Flucht in angrenzende Länder
Auch Rumänien und die Slowakei sind als Nachbarländer das Ziel vieler Flüchtlinge aus der Ukraine. Die Slowakei meldete hat am ersten Tag nach dem russischen Angriff mehr als fünfmal so viele Grenzübertritte aus dem Nachbarland wie normalerweise. Von Mittwochnachmittag bis Donnerstagnachmittag sind laut dem Innenministerium 7490 ukrainische Staatsbürger über die Grenze gekommen.
Nach Rumänien seien binnen 24 Stunden mehr als 10.000 Menschen aus der Ukraine eingereist, mehr als doppelt so viele wie unmittelbar vor der russischen Invasion, sagte Rumäniens Innenminister Lucian Bode. Ein Drittel davon sei bereits weitergereist, unter anderem nach Bulgarien und nach Ungarn.

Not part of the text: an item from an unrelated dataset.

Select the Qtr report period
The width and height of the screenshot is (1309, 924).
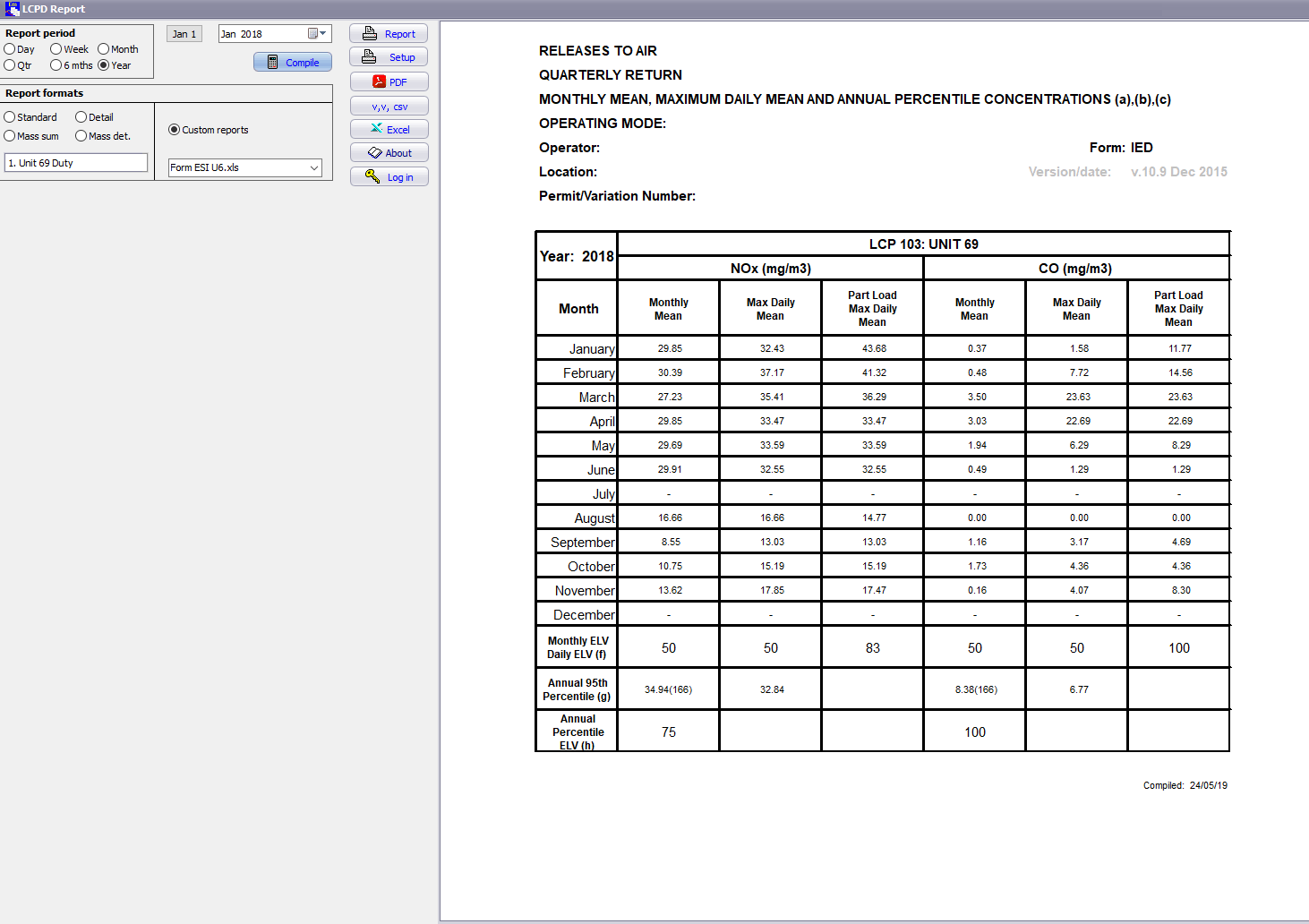[10, 65]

In Ungarn seien bereits 1600 Flüchtlinge eingetroffen, sagte der Bürgermeister der ungarischen Grenzstadt Zahony, Laszlo Helmeczi. Den Großteil der Menschen holten in Ungarn lebende Verwandte und Freunde an den Grenzübergängen ab, um sie ins Landesinnere zu bringen, fügte er hinzu. Die Stadtverwaltung musste Unterkünfte für lediglich 80 Menschen bereitstellen.
Männer bleiben zurück
Es sind viele alleinreisende Frauen mit Kindern an der polnisch-ukrainischen Grenze zu sehen, die ihre Männer wegen der Generalmobilmachung in der Ukraine zurücklassen mussten. Sie schieben Kinderwagen und Buggys, schleppen Rucksäcke, wuchten Rollkoffer in die Gepäckabteile der Kleinbusse.
Manche können auf private Hilfsangebote von Polen zählen. So wie Halina Tsykwas-Galina, die mit ihren drei Kindern Oleg, Juri und Maksim nach Wroclaw (Breslau) weiterreisen will. „Vor 20 Jahren habe ich dort für eine polnische Familie geputzt. Die haben eine Wohnung für uns, wollen mir Arbeit besorgen“, erzählt die Managerin einer Gebrauchstextilien-Kette aus Lwiw.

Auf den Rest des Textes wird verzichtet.